A partire dagli anni 1920, si sono sviluppate le rivendicazioni di alcuni Stati su parti del continente, in base al principio di priorità nella scoperta e nell’occupazione (Gran Bretagna, Francia, Norvegia), o di contiguità con il proprio territorio nazionale (Argentina, Cile, Nuova Zelanda), o di entrambi (Australia), dando luogo a controversie internazionali, specie tra Argentina, Cile e Gran Bretagna, le cui pretese territoriali in buona parte si sovrappongono. Gli Stati Uniti e l’URSS (poi la Russia), pur disponendo di importanti basi permanenti, non hanno espresso rivendicazioni né riconosciuto quelle avanzate da altri. La situazione è stata congelata dal Trattato antartico, firmato a Washington il 1° dicembre 1959 (in vigore dal 23 giugno 1961), sottoscritto dagli 11 paesi che avevano partecipato all’Anno geofisico internazionale (Argentina, Australia, Belgio, Cile, Francia, Giappone, Norvegia, Nuova Zelanda, Gran Bretagna, Stati Uniti, URSS), più la Repubblica Sudafricana.

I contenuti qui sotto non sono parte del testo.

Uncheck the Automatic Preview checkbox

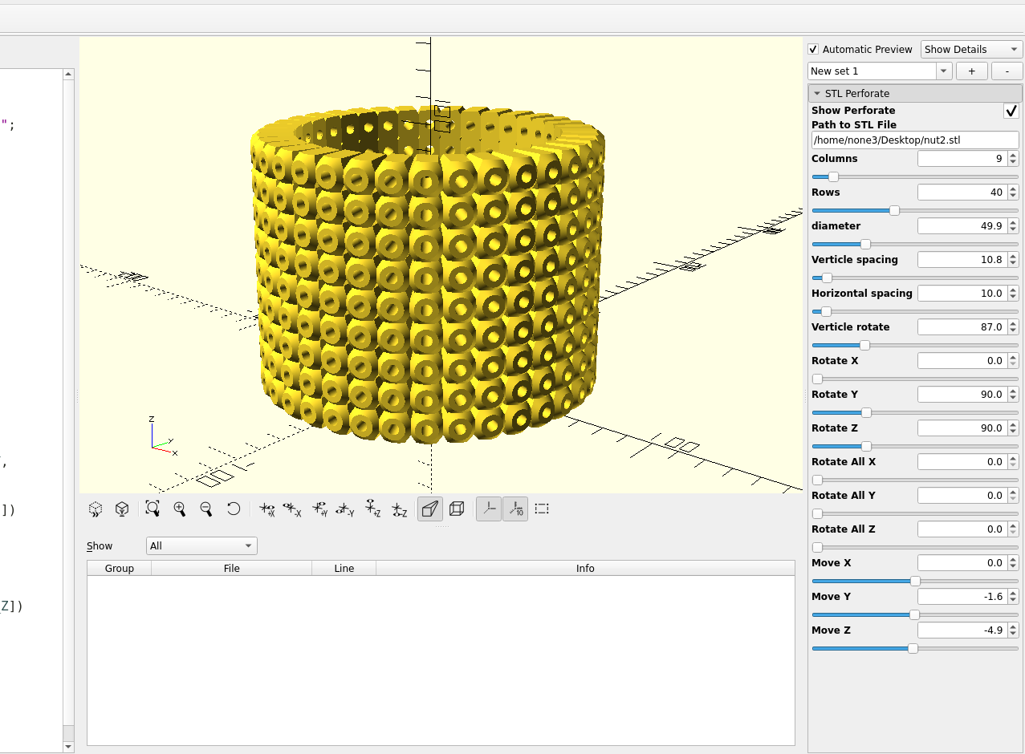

I firmatari si sono impegnati a limitarsi ad attività esclusivamente pacifiche, per scopi scientifici, cooperative, con scambio di informazioni e mutuo controllo; non possono essere sollevate nuove rivendicazioni territoriali, ma non sono pregiudicate le rivendicazioni già avanzate. Hanno poi aderito al trattato 31 altri Stati, 13 dei quali, in virtù delle attività di ricerca sostenute, hanno ottenuto lo stesso status dei primi firmatari, partecipando con diritto di voto agli ‘incontri consultivi’ previsti, allo scopo di promuovere lo scambio di informazioni, la consultazione reciproca e l’adozione di decisioni (all’unanimità) su cooperazione scientifica, ricerca ed eventuale sfruttamento delle risorse minerarie, tutela dell’ambiente ecc. Ulteriori convenzioni hanno riguardato la protezione delle foche (1972), la conservazione delle risorse marine viventi (1980), la protezione dell’ambiente antartico (1991), con 6 annessi (riguardanti la valutazione d’impatto ambientale; la conservazione della fauna e della flora; la gestione e lo smaltimento dei rifiuti; l’inquinamento marino; le aree protette; e la responsabilità derivante da emergenze ambientali); entrata in vigore nel 1998, questa convenzione qualifica l’intero continente quale area protetta. L’Italia ha aderito al trattato nel 1981 e ha ottenuto nel 1988 lo status di membro consultivo.
Le rivendicazioni territoriali sull’A. riguardano grandi settori compresi tra il parallelo di 60° e il Polo Sud e delimitati longitudinalmente da meridiani. A nord di 60°, cioè al di fuori dell’area coperta dal Trattato di Washington, le dichiarazioni di sovranità da parte di alcuni Stati su vari gruppi di isole australi (come le isole Chatham e Auckland, neozelandesi; le isole Macquarie, Heard e McDonald, australiane; le isole Kerguelen, Crozet, San Paolo e Nuova Amsterdam, francesi; le isole Marion e Principe Edoardo, sudafricane; l’isola Bouvet, norvegese; le isole Gough e Tristan da Cunha, britanniche) non hanno sollevato particolari problemi, fuorché in prossimità dell’estrema regione meridionale americana, in cui le controversie tra Argentina e Gran Bretagna sulle isole Falkland, la Georgia Australe e le Sandwich Australi si collegano con quelle riguardanti l’Antartide.